Chi ne soffre, inoltre, anche perché poco sensibilizzato aspetta solitamente molto, anche fino a 5 anni prima di ottenere una diagnosi. I sintomi, oltre al dolore, sono spesso legati alla stanchezza e 9 su 10 soffrono di altre patologie. Circa 6 intervistati su 10 seguono una terapia farmacologica, e ben 8 su 10 assumono diversi integratori. Fortunatamente, nella maggior parte dei casi, l’aderenza alla terapia è buona. “Molti pazienti fibromialgici usano farmaci e integratori che possono aiutarli nel migliorare il tono dell’umore e ridurre la stanchezza e il dolore, sintomi principali della malattia”, spiega Laura Bazzichi, dell’Unità Operativa di Reumatologia, Azienda Ospedaliera Universitaria Pisana. “Particolarmente utilizzata la molecola dell’acetil-L-carnitina, che aiuta tantissimo, migliorando rapidamente l’umore, ristrutturando i muscoli e riducendo il dolore.”
L’indagine rivela che una quota importante dei pazienti (63%) sperimenta terapie alternative e tenta la via dell’attività sportiva regolare, in particolare yoga e pilates. “Una corretta gestione della sindrome fibromialgica dovrebbe prevedere un approccio integrato multispecialistico, basato su quattro pilastri – aggiunge Fabio – come, educazione del paziente, ‘fitness’, inteso come insieme della forma fisica e degli aspetti nutrizionali, farmacoterapia e psicoterapia, in cui un utilizzo appropriato dei farmaci si affianca a un percorso non farmacologico disegnato sulle esigenze del paziente.”
Punto di riferimento principale è il reumatologo (58% degli intervistati), ma è molto ascoltato anche il medico di base, con un livello di soddisfazione non molto elevato (41%). Quelle che invece sembrano mancare sono soprattutto l’empatia e la vicinanza. “Dai dati emerge una propensione dei pazienti ad assumere farmaci per la modulazione del dolore (SSR inibitori della ricaptazione della serotonina e della noradrenalina, triciclici e miorilassanti) che servono anche come regolatori del tono dell’umore (antidepressivi) che, per mia esperienza, vengono di solito accettati a fatica”, prosegue Bazzichi. “È inoltre un bene che il reumatologo venga visto come punto di riferimento, perché molto spesso è lo specialista più indicato per fare una diagnosi differenziale accurata.
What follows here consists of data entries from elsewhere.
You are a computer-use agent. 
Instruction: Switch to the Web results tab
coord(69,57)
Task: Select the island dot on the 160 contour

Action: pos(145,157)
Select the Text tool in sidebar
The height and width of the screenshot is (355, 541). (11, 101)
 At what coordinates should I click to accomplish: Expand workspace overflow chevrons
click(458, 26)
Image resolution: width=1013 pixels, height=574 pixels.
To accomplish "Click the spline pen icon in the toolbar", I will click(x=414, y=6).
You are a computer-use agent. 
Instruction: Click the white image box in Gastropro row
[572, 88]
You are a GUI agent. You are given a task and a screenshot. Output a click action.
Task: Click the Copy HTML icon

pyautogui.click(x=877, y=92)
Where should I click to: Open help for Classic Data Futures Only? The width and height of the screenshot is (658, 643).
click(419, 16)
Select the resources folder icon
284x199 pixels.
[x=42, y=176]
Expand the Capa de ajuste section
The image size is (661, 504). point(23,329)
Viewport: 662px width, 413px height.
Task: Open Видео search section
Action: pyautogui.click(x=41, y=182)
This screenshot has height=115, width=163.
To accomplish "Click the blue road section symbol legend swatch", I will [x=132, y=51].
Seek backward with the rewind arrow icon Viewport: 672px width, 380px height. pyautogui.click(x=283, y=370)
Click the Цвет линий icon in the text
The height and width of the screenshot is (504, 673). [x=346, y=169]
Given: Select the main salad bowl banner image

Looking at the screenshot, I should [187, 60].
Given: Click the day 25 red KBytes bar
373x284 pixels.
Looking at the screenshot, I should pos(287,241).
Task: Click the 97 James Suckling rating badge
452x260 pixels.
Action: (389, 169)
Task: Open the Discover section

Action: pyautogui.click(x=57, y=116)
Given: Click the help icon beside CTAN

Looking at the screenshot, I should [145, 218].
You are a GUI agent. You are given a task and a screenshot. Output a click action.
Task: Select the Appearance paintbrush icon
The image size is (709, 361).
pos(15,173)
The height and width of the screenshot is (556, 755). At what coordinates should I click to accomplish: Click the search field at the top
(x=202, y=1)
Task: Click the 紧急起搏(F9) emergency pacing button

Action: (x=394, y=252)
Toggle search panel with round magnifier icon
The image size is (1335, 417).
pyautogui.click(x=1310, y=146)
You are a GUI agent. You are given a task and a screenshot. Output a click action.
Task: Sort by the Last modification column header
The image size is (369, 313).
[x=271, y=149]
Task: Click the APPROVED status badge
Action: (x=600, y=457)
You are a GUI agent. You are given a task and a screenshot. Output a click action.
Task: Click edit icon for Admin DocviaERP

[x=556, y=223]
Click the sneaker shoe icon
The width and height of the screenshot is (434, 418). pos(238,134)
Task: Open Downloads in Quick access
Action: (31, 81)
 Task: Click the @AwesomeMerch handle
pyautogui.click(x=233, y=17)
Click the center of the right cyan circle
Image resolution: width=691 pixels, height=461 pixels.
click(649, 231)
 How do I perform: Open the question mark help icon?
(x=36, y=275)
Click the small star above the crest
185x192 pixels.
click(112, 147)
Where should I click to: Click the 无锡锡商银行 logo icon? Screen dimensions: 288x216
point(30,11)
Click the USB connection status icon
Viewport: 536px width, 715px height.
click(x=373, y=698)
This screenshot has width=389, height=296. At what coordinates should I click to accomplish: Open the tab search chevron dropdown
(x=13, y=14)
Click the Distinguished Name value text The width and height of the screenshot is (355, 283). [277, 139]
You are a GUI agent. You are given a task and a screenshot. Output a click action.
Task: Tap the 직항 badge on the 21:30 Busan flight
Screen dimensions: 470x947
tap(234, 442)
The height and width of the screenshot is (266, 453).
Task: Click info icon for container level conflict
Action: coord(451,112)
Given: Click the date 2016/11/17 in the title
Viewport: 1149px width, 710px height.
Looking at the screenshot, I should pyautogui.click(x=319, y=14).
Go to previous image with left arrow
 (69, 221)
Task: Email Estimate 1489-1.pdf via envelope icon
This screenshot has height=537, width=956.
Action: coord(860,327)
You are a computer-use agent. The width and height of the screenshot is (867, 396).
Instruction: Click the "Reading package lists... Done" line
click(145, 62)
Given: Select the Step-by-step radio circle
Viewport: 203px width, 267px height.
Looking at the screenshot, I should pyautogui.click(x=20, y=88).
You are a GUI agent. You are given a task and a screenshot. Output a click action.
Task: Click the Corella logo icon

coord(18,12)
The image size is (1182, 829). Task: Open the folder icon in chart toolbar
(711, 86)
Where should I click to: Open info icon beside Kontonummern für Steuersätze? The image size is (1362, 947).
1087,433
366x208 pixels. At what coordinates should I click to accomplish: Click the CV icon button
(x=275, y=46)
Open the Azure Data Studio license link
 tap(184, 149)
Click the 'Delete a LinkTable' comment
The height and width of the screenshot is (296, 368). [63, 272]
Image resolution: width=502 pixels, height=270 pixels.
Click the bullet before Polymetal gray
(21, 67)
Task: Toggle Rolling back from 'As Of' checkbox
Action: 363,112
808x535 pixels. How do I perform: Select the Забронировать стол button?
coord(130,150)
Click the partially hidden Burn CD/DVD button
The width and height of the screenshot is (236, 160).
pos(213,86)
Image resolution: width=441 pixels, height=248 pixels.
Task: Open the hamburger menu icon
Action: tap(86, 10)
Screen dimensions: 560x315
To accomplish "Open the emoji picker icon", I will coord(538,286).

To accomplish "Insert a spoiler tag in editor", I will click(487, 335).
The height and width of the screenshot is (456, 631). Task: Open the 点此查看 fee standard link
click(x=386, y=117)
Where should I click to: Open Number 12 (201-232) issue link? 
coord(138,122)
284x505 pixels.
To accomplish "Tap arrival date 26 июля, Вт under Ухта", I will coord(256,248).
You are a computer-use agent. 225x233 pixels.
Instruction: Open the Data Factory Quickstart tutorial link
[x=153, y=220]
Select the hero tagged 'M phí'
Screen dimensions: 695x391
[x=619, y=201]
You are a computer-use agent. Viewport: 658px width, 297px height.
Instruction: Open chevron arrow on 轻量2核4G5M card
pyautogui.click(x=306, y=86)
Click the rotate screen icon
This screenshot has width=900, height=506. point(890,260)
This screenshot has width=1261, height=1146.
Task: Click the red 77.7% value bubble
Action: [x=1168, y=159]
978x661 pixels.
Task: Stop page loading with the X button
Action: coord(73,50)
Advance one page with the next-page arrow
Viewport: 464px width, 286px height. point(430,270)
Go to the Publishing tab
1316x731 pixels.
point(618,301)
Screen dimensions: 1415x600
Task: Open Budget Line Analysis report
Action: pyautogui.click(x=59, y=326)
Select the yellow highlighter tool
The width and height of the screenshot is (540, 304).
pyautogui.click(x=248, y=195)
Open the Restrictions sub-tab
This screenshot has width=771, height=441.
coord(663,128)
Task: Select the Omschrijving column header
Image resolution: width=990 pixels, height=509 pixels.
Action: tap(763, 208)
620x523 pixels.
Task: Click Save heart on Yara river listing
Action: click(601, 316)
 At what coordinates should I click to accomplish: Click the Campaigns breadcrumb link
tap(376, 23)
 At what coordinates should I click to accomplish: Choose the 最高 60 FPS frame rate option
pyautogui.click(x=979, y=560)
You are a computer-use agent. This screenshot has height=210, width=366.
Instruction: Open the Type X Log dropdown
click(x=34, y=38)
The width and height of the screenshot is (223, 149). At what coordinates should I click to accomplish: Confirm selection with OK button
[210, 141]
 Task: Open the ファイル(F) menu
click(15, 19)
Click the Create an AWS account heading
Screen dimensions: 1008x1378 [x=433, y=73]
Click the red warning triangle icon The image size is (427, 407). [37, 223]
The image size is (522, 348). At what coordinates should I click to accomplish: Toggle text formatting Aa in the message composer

Affianco a questo però, molti pazienti hanno necessità di trovare anche nel medico di famiglia e in altri professionisti, supporto e comprensione a 360°.”
I caregiver infine sono presenti solo in 2 casi su 10, e di solito affiancano il paziente nelle attività quotidiane e, tra le associazioni, molto nota è Aisf Odv, conosciuta da 2 pazienti su 3. “Un risultato di cui vado fiera, di cui tutta l’Aisf va fiera – conclude Fabio – è la percentuale di quanto l’associazione sia riconosciuta e conosciuta, sicuramente a fronte di un buon lavoro svolto a fianco e a supporto dei pazienti. La survey mostra un quadro completo e ben definito, utile per continuare a seguire alcuni percorsi, iniziarne altri, affinché si possa dare ancora di più, sostegno, aiuto e dignità ai pazienti fibromialgici.”
Il campione intervistato: il 28% ha meno di 44 anni; il 34% ha un’età compresa tra i 45 e i 54 anni; il 31% tra i 55 e i 64; infine, solo il 7% ha più di 65 anni. Provengono prevalentemente dal Sud e dalle isole (36%), nel 26% dei casi dal Nord, e in egual misura (9%) dal Nord Est e dal Centro. Quasi la metà ha ricevuto una diagnosi da oltre 5 anni; solo il 13% da meno di 1 anno e il 2% non ne ha ancora una.